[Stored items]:
________________________________________
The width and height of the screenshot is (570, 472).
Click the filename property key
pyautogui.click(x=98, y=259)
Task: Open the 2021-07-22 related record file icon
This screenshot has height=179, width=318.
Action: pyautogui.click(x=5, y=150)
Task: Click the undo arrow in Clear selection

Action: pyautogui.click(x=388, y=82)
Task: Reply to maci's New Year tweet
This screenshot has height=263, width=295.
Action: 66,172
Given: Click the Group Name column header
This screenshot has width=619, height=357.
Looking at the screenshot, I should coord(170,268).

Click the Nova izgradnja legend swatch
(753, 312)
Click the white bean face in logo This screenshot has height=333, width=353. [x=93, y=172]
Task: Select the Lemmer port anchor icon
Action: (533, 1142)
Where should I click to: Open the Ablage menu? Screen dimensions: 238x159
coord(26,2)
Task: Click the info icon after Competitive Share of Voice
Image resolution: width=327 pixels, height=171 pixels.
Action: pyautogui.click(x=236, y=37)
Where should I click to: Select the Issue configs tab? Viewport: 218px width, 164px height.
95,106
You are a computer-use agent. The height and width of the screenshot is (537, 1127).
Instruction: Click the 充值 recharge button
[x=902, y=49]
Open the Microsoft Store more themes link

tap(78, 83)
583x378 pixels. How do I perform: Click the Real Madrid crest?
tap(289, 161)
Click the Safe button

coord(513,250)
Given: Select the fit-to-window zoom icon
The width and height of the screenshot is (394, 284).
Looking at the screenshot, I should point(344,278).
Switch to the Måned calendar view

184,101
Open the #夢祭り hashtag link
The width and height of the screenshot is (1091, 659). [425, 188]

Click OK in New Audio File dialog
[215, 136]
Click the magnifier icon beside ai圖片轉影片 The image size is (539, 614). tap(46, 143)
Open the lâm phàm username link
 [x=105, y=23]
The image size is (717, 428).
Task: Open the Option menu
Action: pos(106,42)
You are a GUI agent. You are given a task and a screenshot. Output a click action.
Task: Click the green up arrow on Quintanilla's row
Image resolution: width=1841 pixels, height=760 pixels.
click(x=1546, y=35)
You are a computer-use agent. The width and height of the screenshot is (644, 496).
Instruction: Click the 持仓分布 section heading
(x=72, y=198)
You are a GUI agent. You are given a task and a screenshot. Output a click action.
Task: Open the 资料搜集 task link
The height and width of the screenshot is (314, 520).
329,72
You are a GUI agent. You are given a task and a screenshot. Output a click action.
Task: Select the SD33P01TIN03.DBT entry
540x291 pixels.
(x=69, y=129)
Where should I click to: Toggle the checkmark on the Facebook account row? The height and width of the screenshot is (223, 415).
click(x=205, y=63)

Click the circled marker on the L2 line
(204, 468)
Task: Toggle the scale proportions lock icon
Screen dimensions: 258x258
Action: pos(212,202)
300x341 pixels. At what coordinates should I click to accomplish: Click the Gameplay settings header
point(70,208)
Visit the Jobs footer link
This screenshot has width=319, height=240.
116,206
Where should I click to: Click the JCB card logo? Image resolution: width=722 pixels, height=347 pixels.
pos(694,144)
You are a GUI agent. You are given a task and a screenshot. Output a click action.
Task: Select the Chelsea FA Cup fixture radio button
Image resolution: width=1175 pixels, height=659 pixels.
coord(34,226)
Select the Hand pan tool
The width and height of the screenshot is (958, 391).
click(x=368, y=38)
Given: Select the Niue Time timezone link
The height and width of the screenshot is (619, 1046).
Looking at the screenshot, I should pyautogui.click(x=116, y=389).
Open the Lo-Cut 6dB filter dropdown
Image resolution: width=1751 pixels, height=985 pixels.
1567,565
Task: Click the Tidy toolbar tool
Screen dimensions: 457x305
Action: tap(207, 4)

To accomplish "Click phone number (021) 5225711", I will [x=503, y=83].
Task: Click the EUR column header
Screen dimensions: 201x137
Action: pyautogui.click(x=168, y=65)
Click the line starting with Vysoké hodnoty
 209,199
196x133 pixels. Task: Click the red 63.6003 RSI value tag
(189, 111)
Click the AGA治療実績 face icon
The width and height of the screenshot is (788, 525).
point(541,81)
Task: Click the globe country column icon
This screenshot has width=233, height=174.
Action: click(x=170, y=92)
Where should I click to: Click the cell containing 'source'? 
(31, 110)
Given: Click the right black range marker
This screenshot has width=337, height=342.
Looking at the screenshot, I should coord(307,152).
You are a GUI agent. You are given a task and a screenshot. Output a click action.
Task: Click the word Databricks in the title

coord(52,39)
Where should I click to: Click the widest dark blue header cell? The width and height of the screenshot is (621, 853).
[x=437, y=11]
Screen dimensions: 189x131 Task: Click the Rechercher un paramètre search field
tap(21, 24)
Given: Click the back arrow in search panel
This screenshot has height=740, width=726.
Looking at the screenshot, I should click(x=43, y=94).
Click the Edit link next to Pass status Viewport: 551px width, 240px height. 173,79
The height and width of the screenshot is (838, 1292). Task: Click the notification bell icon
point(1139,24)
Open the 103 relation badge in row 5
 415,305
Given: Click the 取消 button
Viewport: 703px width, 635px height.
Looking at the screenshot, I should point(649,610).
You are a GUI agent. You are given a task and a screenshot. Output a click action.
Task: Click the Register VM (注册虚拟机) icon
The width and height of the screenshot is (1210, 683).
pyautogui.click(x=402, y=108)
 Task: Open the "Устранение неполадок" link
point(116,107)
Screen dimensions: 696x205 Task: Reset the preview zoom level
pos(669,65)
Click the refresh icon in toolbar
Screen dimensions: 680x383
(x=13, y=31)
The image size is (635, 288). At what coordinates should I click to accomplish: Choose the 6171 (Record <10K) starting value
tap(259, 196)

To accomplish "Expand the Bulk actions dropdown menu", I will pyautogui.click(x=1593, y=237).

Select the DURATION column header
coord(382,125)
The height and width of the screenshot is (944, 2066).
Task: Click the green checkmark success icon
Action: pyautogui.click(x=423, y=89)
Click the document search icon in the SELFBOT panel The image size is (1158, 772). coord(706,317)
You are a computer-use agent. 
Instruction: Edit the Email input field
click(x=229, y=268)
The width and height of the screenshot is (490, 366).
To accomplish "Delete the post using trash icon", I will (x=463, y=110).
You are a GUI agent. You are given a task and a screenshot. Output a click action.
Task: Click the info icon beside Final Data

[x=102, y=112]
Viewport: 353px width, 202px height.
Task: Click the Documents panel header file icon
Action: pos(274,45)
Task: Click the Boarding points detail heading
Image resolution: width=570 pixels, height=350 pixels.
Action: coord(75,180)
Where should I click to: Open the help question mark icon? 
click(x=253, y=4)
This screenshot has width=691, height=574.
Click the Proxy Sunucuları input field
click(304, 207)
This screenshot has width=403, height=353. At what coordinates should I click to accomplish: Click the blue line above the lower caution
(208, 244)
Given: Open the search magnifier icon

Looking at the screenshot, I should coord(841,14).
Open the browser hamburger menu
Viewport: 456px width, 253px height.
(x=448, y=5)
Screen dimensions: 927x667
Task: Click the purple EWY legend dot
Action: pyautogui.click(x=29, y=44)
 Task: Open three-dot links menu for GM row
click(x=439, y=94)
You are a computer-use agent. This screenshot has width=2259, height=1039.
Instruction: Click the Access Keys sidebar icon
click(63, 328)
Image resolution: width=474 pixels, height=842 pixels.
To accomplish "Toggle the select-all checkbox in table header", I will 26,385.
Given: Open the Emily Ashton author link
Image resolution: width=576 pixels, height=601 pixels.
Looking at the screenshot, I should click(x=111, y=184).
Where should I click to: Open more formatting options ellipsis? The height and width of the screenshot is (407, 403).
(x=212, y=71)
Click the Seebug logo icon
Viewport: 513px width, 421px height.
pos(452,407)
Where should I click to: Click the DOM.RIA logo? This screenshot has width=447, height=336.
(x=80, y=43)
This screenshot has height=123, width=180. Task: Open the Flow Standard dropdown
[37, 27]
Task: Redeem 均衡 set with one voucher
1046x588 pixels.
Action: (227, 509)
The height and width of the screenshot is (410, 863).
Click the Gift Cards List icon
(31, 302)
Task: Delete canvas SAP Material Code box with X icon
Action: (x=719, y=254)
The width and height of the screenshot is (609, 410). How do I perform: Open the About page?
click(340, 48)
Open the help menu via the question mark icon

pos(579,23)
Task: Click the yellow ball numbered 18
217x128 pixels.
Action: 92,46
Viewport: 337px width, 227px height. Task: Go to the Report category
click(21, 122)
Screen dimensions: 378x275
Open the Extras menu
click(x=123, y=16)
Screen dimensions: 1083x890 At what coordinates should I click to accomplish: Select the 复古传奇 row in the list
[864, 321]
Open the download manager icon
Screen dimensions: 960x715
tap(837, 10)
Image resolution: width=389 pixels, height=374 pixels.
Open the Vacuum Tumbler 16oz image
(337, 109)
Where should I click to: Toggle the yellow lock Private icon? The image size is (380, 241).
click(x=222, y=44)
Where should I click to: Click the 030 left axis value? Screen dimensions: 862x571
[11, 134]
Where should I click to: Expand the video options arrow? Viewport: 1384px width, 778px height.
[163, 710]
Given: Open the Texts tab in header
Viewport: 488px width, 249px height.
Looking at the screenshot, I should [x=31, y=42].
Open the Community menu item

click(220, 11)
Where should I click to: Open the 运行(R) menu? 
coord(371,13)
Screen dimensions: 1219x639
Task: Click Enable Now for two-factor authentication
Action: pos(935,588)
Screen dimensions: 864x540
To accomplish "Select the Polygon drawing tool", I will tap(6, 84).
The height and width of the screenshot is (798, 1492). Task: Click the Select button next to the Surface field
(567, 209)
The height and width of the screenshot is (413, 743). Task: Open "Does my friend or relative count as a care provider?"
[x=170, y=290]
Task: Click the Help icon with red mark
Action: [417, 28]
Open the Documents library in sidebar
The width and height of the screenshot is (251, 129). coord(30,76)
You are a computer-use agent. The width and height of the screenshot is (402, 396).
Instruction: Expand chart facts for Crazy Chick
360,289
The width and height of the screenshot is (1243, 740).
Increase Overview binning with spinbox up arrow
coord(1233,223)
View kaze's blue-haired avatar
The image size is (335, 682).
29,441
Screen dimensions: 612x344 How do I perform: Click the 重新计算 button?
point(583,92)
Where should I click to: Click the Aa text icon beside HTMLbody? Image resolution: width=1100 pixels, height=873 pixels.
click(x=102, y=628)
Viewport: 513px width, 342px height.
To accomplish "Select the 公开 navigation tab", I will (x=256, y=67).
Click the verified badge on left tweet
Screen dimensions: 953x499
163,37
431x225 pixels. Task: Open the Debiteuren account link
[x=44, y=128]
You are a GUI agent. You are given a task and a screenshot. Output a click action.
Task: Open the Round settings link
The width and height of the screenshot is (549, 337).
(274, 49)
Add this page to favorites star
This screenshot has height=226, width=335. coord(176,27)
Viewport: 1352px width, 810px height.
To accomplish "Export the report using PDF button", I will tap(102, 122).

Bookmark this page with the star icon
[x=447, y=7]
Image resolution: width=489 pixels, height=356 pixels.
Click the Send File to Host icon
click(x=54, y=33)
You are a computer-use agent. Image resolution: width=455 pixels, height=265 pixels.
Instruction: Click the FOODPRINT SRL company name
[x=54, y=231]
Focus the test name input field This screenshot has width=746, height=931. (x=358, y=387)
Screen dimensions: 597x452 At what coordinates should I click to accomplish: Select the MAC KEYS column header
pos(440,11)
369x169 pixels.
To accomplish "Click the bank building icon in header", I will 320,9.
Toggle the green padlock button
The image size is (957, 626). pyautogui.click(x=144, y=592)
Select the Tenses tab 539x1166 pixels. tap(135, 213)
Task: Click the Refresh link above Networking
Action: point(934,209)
________________________________________
[Exercise aim]:
Search the entries above for the string "toolbar", and report each line where it occurs.

[Response to this task]:
Task: Click the Tidy toolbar tool
Click the refresh icon in toolbar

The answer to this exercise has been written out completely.